I’ve just started reading my copy of TLSF2. As ever, the stories are descriptive, full of interest and humour and truly evocative of the era. All the more interesting to me as although I did my PMG in the late 1950s I never went to sea, and find it fascinating to realise what I missed ‒ good and bad.
However, I have a problem.
I know this isn’t going to make me popular but as a proofreader (retired) with professional qualifications, I am appalled by the poor punctuation, grammar and syntax. I lost count of the number of sentences that aren’t properly constructed, commas missing, dangling participles, comma splices, typos ‒ the list goes on.
I know I’ll be accused of pedantry, but it’s important to keep up standards and I would have expected better from an organisation for whose members accuracy was paramount in their professional lives. It’s all the more disappointing as we were told that one of the reasons for any delay in publication was down to the time taken for proofreading.
And I’ve only read six pages so far…
As one of the three Editor’s involved in this project I feel it is down to me to reply to this comment. You are, of course, entitled to your opinion on the book and how it is constructed, and proof read, but at his stage after the first week of publication yours is the only negative voice in an overwhelming flood of positive comment from other members – far more than for the first book.
The decision was taken at a very early stage with this book that we would not alter the context of member’s stories from that as originally published in QSO x years ago. The reasons for this were simple (a) it would have been a gigantic task as you allude to (b) not all members are as literate as others and we did not feel it was our position to alter the story and perhaps the meaning of the story by making changes (c) to make any substantive changes to any story requires us to contact the member and this can be difficult and we had more than enough problems as it was. One story in particular was altered as there were numerous references to WW2 addresses, names and ranks etc. which have no relevance today. This is clearly mentioned within the story.
The book was in fact not delayed in publication but arrived about 3 months earlier than planned.
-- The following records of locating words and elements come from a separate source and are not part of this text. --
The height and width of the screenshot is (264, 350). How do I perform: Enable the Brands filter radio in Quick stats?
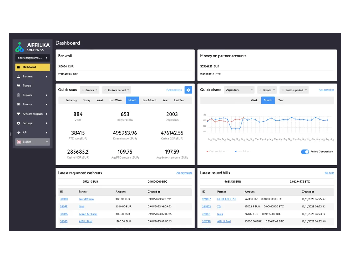pos(82,90)
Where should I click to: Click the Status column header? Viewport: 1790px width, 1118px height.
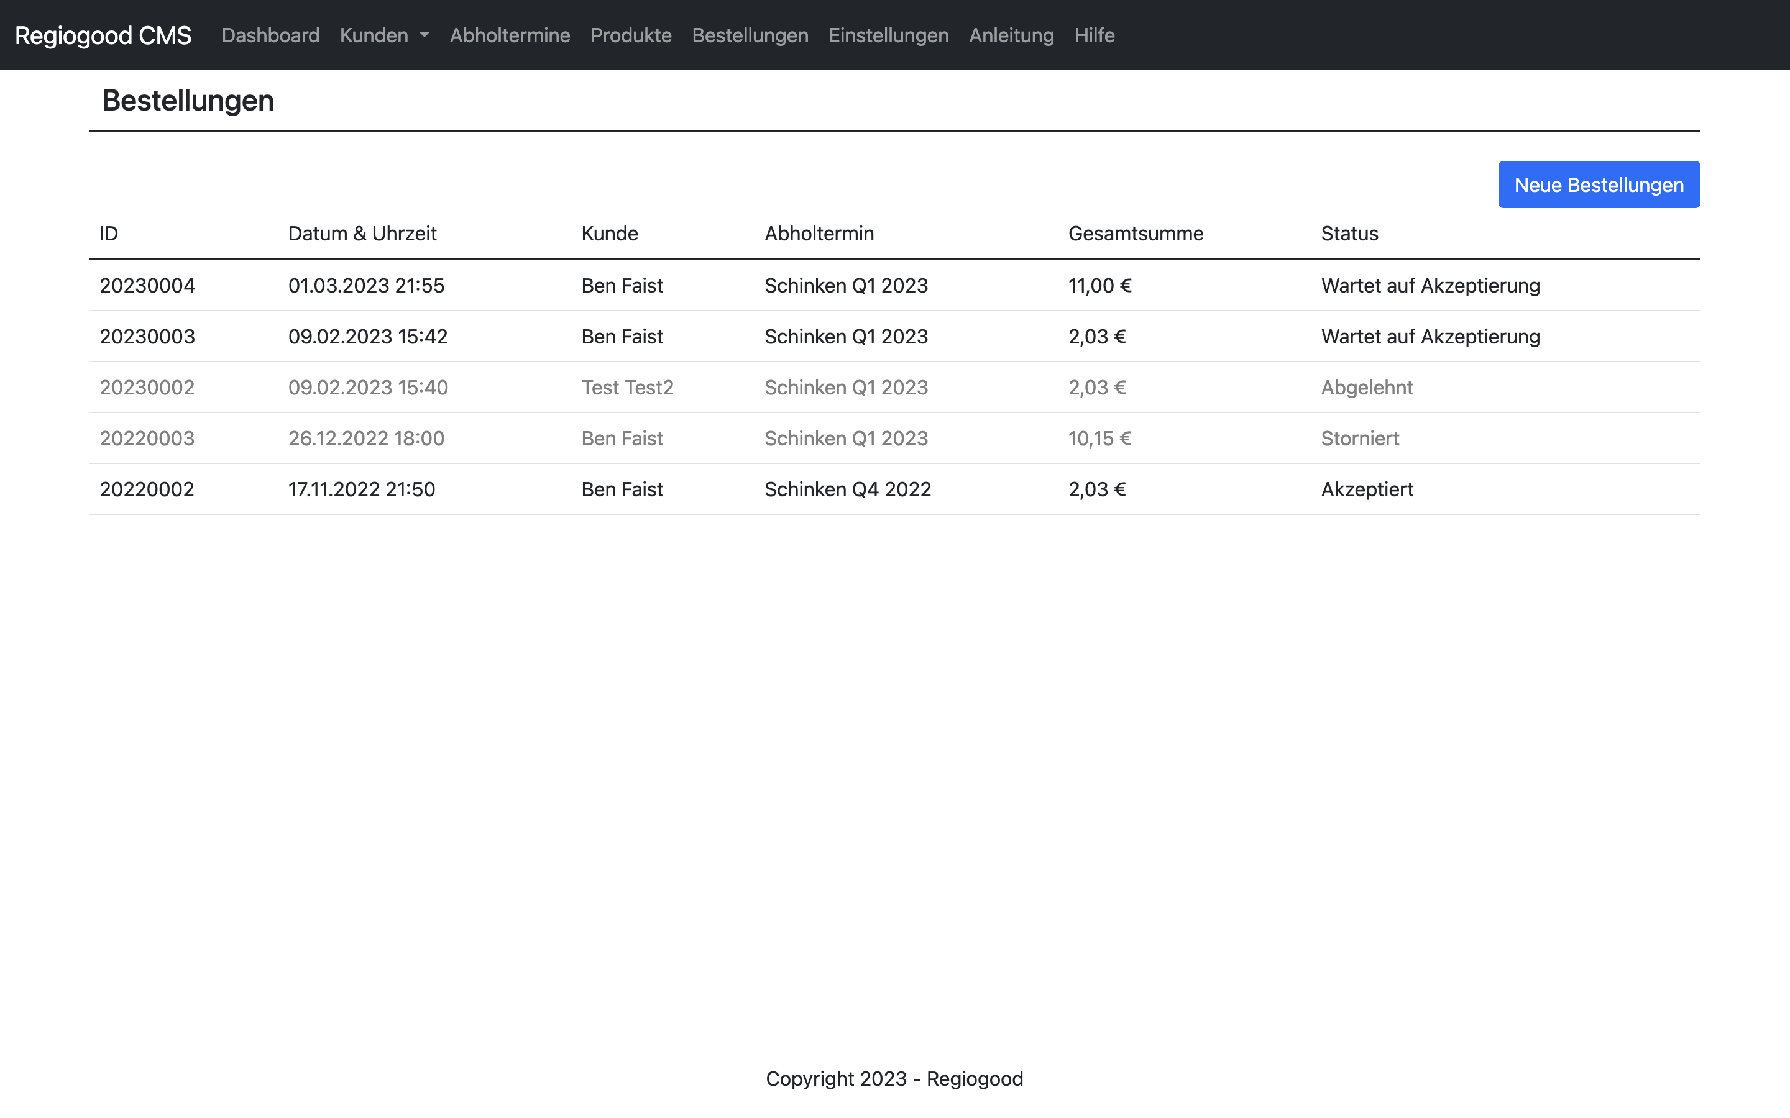click(x=1349, y=234)
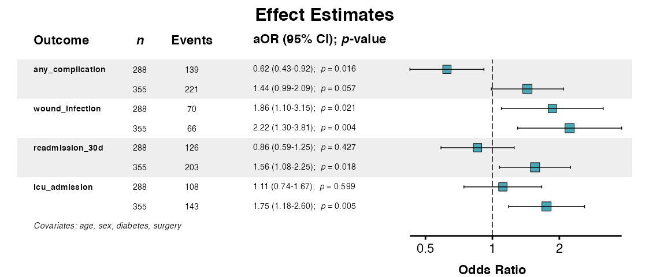Select the "Outcome" column header
649x277 pixels.
click(61, 40)
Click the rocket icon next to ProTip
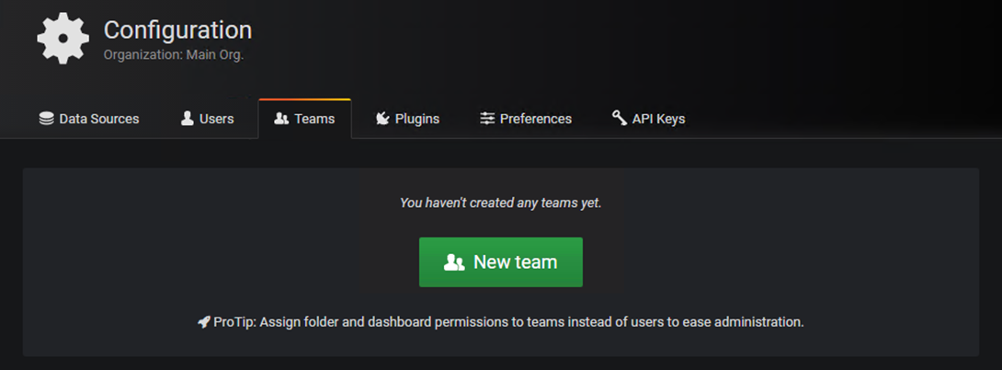Screen dimensions: 1002x370 [204, 322]
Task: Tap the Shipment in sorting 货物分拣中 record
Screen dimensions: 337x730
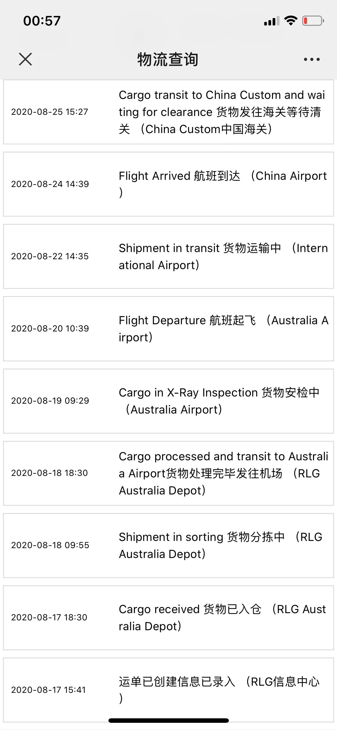Action: pyautogui.click(x=168, y=545)
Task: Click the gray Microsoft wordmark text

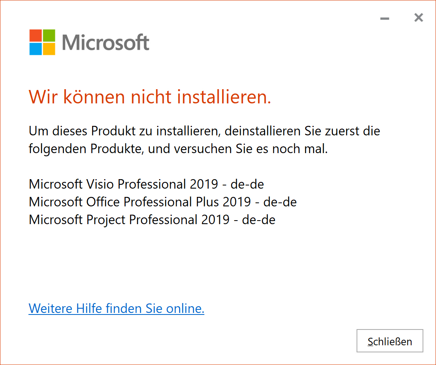Action: tap(106, 43)

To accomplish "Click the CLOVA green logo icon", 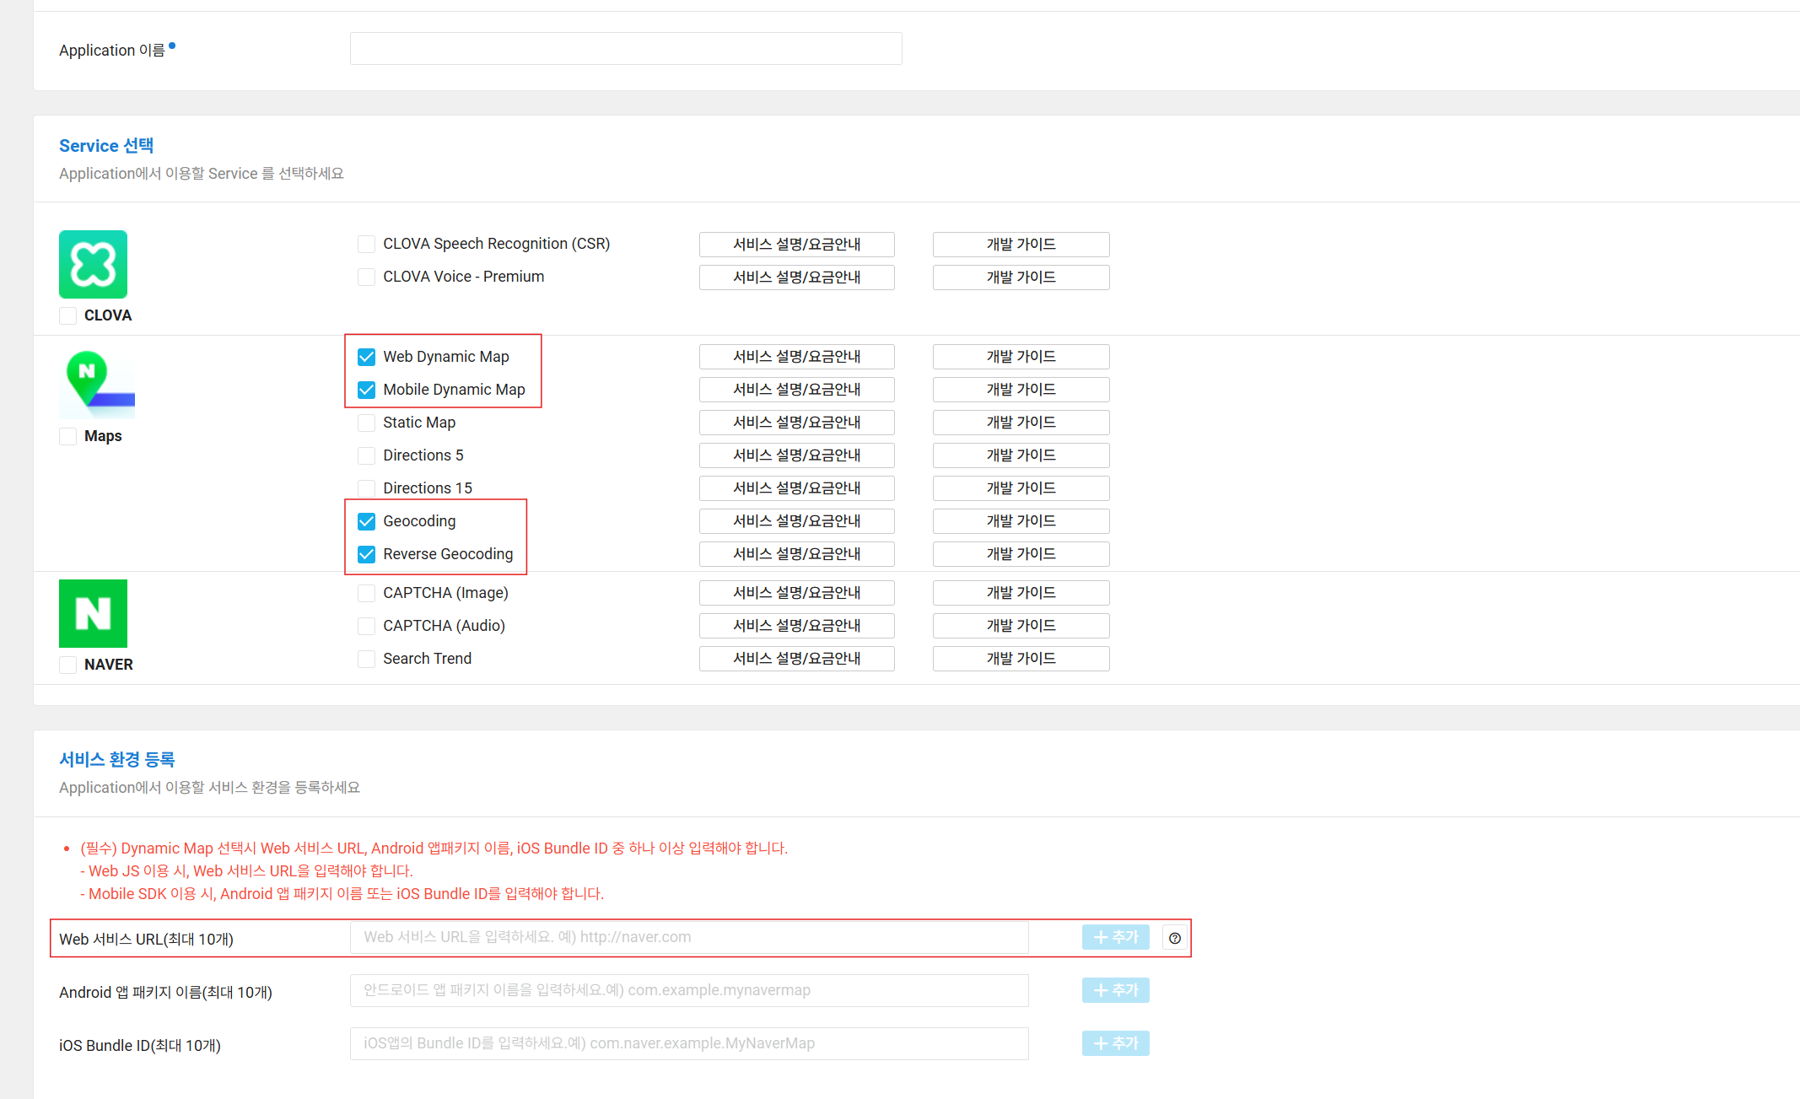I will [x=93, y=264].
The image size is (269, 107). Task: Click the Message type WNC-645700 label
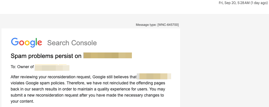click(157, 25)
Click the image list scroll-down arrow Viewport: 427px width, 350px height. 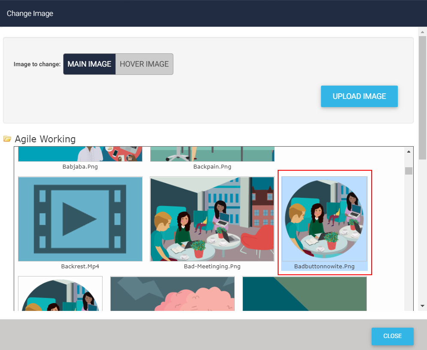[x=409, y=306]
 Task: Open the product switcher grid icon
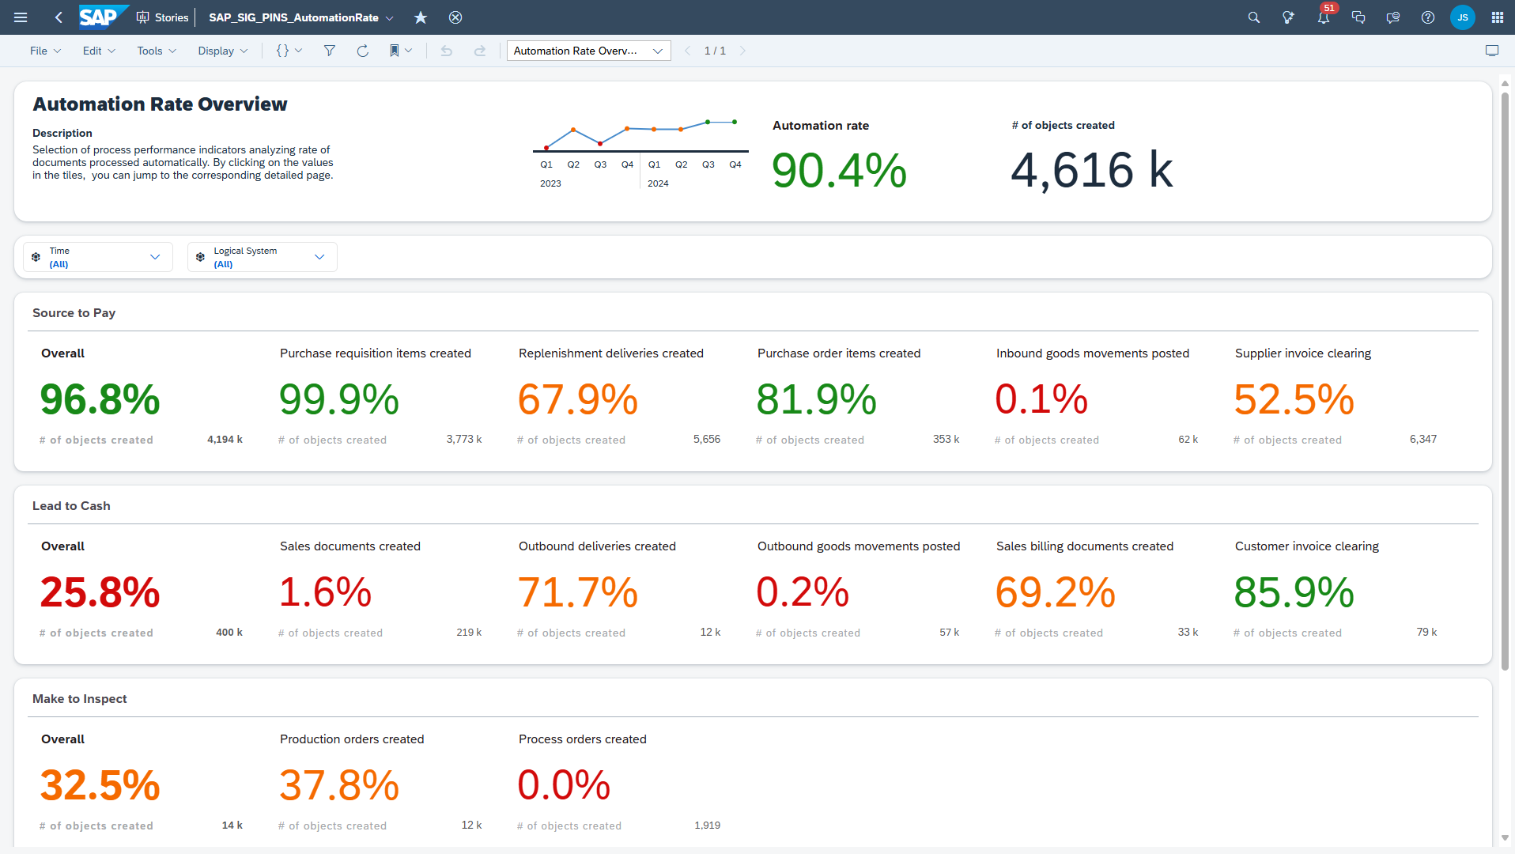point(1497,17)
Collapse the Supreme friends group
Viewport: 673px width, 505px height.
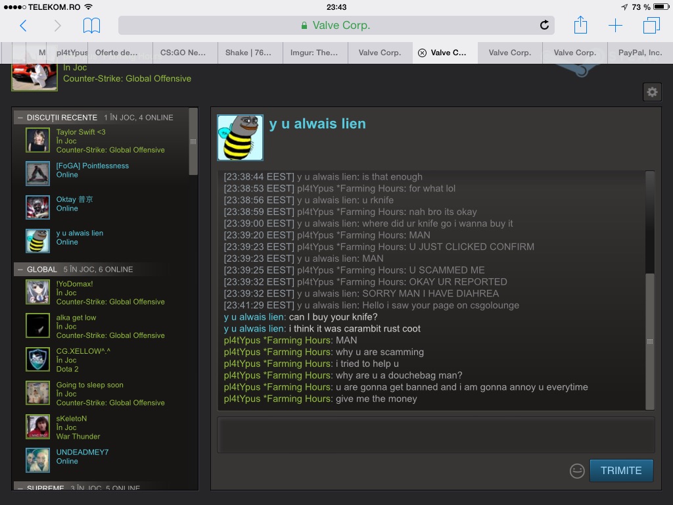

The majority of the time taken in editing the book was fourfold (a) correcting the scans of old documents where we did not have an electronic version of the original story, a 0 for an O being a very common one (b) correcting the almost innumerable spacing and tabbing errors caused by our electronic material being set up on 6 different computers and God knows how many versions of MS Word (c) correcting plainly obvious errors like double full stops, highlighting titles amongst others and perhaps the hardest of the lot (d) actually choosing which stories to publish and which to cull.
I am sorry you are disappointed with our standards as we want everyone to be happy with the book. The Treasurer is currently on holiday but when he returns I will arrange for your purchase price to be refunded.
Yes Tony, I too have a problem with the 376 pages between the covers of the second volume of The Long Silence Falls. I go to bed, think I will treat myself to just one story, then perhaps one more and before I realise it the clock reminds me the 0400 watch is coming up ! This ignorant reader has not noticed, or more importantly, been troubled by any perceived errors in the text. To borrow (and reverse) a phrase from my days working in higher education it is perhaps a case of “the content hiding the media”. Such is the power of the magic carpet this book contains for evoking memories.
So, from me and I suspect many others, a heartfelt thanks for the work and time given by yourself and the many other unpaid/unsung people that make the ROA the success it is.